All of which brings us to a new Perspective article published today in the EID Journal that reviews the both the existing RCT data along with an abundance of observational data, and offers some intriguing hints that oseltamivir might also modulate excess cytokine production (cytokine storm) in patients with severe flu infection.

The authors argue that the existing trials based on patients with relatively mild disease should not be used to drive policies on the treatment of severe influenza.  

I've only posted the abstract from a much larger discussion, so follow the link to read the review in full.


Volume 22, Number 6—June 2016 Perspective

Debate Regarding Oseltamivir Use for Seasonal and Pandemic Influenza

Aeron C. HurtComments to Author  and Heath Kelly 

Author affiliations: World Health Organization Collaborating Centre for Reference and Research on Influenza, The Peter Doherty Institute for Infection and Immunity, Melbourne, Victoria, Australia (A.C. Hurt); University of Melbourne, Parkville, Victoria, Australia (A.C. Hurt); The Peter Doherty Institute for Infection and Immunity, Melbourne (H. Kelly); Australian National University, Canberra, Australian Capital Territory, Australia (H. Kelly)
 

Abstract

A debate about the market-leading influenza antiviral medication, oseltamivir, which initially focused on treatment for generally mild illness, has been expanded to question the wisdom of stockpiling for use in future influenza pandemics. 

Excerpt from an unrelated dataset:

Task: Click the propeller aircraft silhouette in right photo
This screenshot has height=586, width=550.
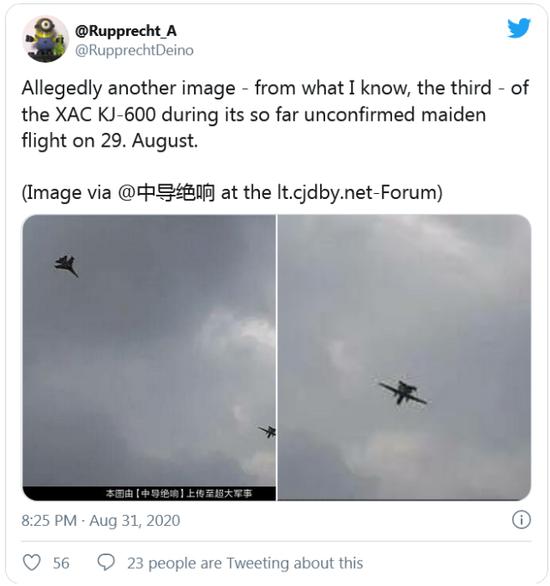Action: [403, 392]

Although randomized controlled trial evidence confirms that oseltamivir will reduce symptom duration by 17–25 hours among otherwise healthy adolescents and adults with community-managed disease, no randomized controlled trials have examined the effectiveness of oseltamivir against more serious outcomes. 

Observational studies, although criticized on methodologic grounds, suggest that oseltamivir given early can reduce the risk for death by half among persons hospitalized with confirmed infection caused by influenza A(H1N1)pdm09 and influenza A(H5N1) viruses. However, available randomized controlled trial data may not be able to capture the effect of oseltamivir use among hospitalized patients with severe disease. 

We assert that data on outpatients with relatively mild disease should not form the basis for policies on the management of more severe disease.